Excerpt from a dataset
━━━━
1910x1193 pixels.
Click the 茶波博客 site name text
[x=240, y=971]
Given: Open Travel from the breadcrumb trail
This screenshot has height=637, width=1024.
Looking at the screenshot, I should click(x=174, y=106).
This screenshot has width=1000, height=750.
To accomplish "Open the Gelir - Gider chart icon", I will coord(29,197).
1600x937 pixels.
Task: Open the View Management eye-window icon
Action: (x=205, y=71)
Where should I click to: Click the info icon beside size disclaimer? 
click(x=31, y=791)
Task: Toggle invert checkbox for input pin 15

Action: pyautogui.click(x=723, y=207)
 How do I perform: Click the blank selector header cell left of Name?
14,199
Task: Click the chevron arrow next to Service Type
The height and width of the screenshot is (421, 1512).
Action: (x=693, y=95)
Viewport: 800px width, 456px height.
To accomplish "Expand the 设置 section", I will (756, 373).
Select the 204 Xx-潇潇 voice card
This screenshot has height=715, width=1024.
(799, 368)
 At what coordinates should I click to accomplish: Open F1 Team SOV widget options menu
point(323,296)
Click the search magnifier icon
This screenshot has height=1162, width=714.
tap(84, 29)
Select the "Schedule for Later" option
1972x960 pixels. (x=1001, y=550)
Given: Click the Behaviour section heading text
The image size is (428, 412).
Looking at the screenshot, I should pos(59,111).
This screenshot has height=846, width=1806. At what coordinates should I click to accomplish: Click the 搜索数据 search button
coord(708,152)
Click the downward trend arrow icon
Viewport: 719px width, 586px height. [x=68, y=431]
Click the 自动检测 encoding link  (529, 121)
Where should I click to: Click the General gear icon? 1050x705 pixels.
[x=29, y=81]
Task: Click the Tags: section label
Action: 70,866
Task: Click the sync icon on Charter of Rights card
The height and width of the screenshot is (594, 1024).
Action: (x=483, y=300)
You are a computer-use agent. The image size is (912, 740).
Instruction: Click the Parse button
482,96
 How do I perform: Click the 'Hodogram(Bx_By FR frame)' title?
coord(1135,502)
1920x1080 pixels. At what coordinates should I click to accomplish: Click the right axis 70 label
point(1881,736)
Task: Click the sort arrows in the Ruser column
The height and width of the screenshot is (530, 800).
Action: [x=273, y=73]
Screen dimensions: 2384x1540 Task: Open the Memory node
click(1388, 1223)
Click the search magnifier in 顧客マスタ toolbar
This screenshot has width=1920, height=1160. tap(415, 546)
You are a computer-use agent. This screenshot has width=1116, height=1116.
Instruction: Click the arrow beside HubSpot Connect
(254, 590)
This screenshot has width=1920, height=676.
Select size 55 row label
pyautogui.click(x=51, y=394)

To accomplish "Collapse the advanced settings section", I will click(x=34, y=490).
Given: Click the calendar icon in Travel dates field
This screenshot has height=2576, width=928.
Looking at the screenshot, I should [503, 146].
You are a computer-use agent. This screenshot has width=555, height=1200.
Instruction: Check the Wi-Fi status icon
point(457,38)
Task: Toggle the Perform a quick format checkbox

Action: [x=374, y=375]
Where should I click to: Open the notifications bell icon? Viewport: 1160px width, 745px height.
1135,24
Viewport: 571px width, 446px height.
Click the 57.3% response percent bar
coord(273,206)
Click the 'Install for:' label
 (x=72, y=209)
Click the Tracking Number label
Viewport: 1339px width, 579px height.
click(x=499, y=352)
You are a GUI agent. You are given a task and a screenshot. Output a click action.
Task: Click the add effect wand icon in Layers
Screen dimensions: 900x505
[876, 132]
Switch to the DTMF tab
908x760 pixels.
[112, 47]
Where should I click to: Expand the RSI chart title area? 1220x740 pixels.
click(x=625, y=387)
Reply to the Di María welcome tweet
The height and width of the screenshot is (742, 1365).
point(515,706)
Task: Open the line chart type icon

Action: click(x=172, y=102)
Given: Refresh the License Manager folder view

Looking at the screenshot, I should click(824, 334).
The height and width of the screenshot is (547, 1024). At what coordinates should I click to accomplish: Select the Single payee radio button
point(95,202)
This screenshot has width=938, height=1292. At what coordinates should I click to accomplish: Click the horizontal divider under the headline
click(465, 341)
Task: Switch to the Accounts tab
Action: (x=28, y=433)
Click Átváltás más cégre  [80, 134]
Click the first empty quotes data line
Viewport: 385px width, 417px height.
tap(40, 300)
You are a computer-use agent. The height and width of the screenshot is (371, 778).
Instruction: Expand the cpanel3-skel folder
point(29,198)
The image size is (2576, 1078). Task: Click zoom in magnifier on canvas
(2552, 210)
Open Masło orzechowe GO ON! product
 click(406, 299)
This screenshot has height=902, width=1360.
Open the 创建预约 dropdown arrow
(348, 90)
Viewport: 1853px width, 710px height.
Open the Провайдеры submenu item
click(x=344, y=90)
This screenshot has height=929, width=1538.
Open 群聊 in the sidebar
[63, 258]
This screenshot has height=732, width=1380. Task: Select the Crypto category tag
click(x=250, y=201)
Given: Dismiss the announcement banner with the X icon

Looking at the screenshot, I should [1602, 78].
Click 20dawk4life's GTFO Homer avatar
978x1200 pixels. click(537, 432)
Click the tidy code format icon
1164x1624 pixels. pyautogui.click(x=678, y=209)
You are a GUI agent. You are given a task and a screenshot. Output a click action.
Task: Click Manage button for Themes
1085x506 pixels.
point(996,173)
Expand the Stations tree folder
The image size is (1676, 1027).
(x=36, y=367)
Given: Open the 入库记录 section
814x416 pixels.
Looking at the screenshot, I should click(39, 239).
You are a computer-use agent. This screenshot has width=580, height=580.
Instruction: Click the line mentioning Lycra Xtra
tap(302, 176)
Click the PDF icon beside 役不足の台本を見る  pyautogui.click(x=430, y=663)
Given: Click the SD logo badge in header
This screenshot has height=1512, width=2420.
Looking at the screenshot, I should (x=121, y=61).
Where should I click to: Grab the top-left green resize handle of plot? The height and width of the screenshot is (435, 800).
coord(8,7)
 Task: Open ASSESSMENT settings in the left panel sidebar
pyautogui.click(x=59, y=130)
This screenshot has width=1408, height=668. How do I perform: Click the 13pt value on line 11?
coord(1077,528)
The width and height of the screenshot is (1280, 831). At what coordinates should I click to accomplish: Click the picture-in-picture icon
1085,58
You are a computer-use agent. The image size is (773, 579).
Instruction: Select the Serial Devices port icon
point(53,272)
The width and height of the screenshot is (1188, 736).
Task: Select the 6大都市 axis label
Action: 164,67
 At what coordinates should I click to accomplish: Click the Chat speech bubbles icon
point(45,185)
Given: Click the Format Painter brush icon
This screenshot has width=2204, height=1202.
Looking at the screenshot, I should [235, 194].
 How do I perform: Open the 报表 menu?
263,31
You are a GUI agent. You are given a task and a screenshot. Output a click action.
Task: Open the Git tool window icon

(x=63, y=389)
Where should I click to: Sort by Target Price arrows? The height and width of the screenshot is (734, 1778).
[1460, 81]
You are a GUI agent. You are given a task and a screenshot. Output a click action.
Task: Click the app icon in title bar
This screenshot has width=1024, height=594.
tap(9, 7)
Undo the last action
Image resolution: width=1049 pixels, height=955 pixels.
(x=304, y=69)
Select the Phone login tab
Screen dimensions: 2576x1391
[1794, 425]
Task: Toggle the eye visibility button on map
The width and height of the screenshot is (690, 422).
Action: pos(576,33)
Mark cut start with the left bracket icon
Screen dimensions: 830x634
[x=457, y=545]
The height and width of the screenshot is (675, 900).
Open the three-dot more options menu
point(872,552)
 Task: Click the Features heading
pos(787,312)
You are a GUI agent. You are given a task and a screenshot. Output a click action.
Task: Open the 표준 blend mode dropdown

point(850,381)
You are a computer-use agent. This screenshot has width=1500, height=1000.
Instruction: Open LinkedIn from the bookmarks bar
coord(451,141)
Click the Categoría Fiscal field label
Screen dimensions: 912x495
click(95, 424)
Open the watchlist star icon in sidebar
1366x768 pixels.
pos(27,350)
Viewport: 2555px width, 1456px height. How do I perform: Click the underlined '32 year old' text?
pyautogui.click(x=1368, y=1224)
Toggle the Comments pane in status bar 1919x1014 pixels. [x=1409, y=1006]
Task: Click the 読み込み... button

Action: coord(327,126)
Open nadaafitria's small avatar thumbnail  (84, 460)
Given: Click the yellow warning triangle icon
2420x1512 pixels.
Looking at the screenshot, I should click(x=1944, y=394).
━━━━
# [Problem to work on]
Reproduce every line from the one containing "Given: Open Travel from the breadcrumb trail" down to the one containing "Looking at the screenshot, I should click(x=174, y=106).", both included.

# [Task response]
Given: Open Travel from the breadcrumb trail
This screenshot has height=637, width=1024.
Looking at the screenshot, I should click(x=174, y=106).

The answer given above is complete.